To put it briefly, homophily means "love of the same". Not the same wine every night, but a tendency to surround yourself with others like you. Also described as "birds of a feather ... "
This would just be an interesting footnote, if the concept wasn't so important to the workplace. In fact, I never quite grasped this very human tendency until I became a boss.
Prior to starting my own business I had always been in male dominated environments (investment banking, private equity, etc.). So naturally I assumed that I'd have trouble working with women. Say what you want about men, but I find their linear thinking and goal-oriented directness comfortable to navigate. I worried, could I handle a more female environment?
Imagine my surprise then when hiring I found myself leaning towards Latinas. Yep—little Mini Mes.
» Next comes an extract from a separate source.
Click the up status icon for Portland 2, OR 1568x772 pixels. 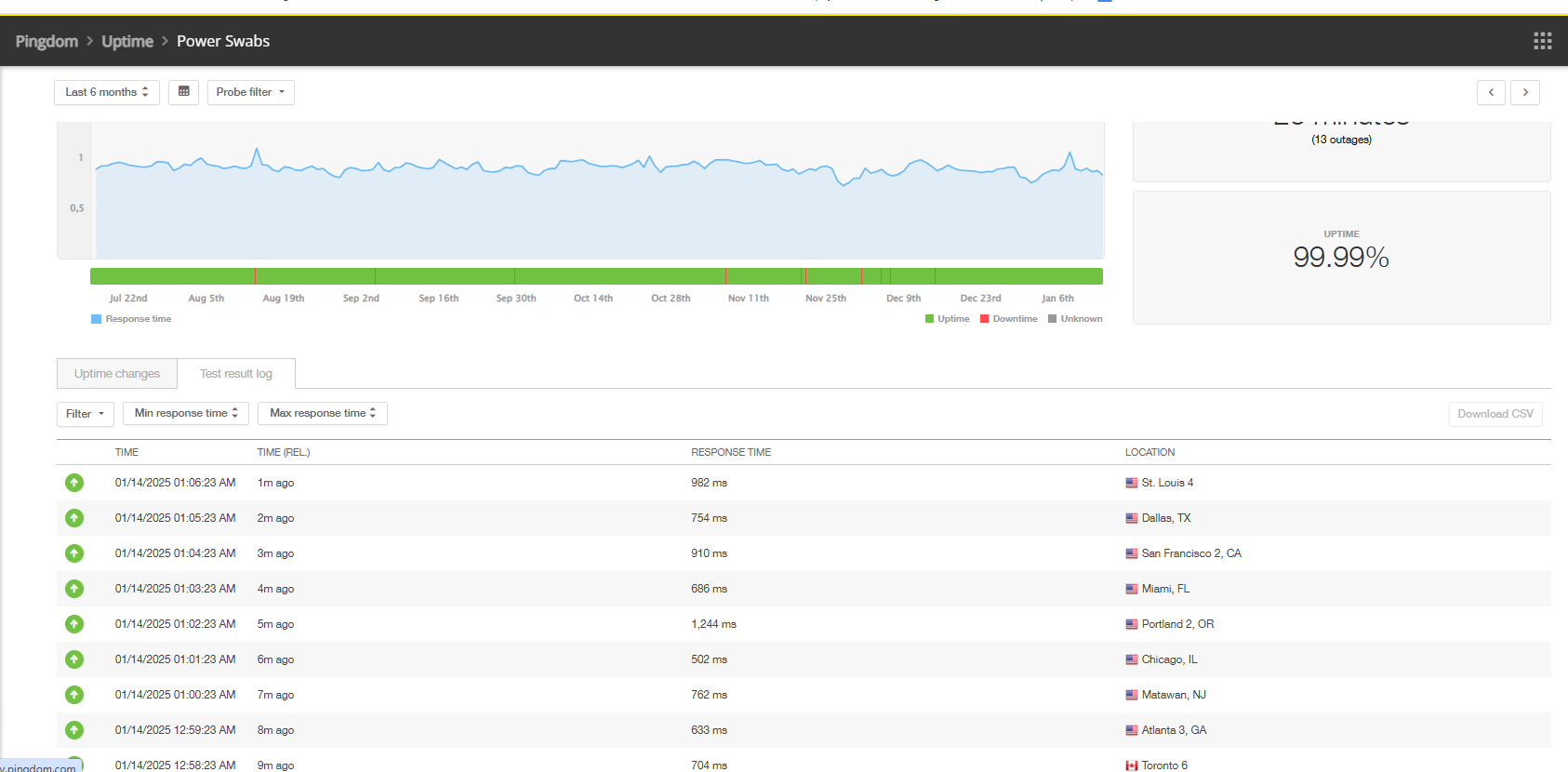click(74, 624)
Suddenly, I understood why most of corporate executive America looks male and Caucasian. It is just easier to hire and work with people who are similar to you and therefore familiar.
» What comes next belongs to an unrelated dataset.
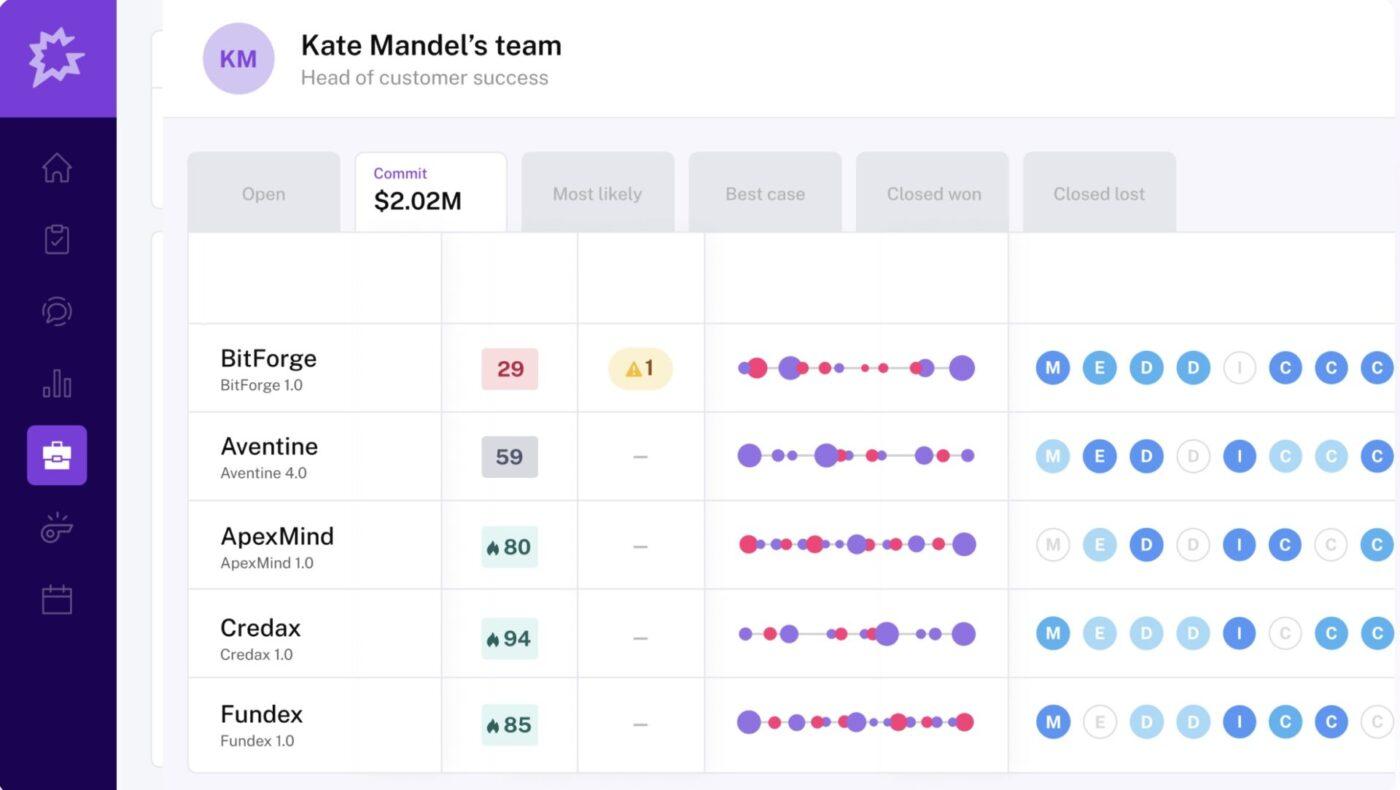Click the highlighted briefcase deals icon

pyautogui.click(x=57, y=455)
The unfortunate part is this bias often goes unexamined. The universe, however, wouldn't let me get away unquestioned, as I learned that there are surprisingly few Spanish-speaking, brown-haired, olive-skinned women in Silicon Valley with technology or start-up experience. I had to hire people different from me. But there are many companies and frankly, industries that are stocked full of sameness.
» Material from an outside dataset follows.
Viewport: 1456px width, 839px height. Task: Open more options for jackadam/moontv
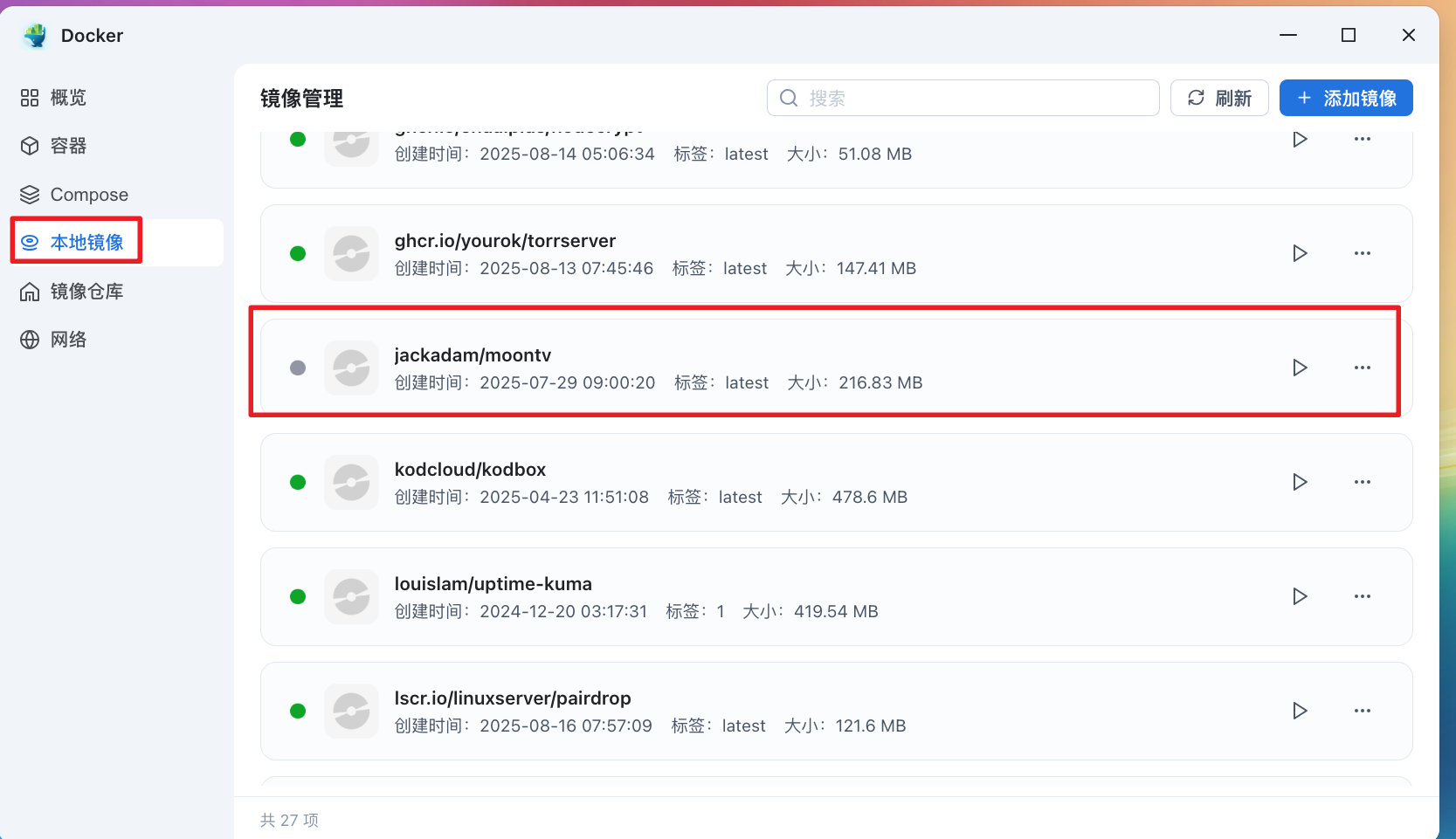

Sure there's literature out there about how diversity is an economic advantage, but frankly that does little to change the simple fact that people will always want to work with those who are like them.
So what will? If the person can't be changed easily, change the environment. Stack the deck. By that I mean increase the number of "different" people in the pool from which there is to choose or allow those "different" people to do the choosing. This is all to say, of course, that there will be no real change until more women and people of color are in the executive ranks.
Yet another reason for women and minorities to become entrepreneurs.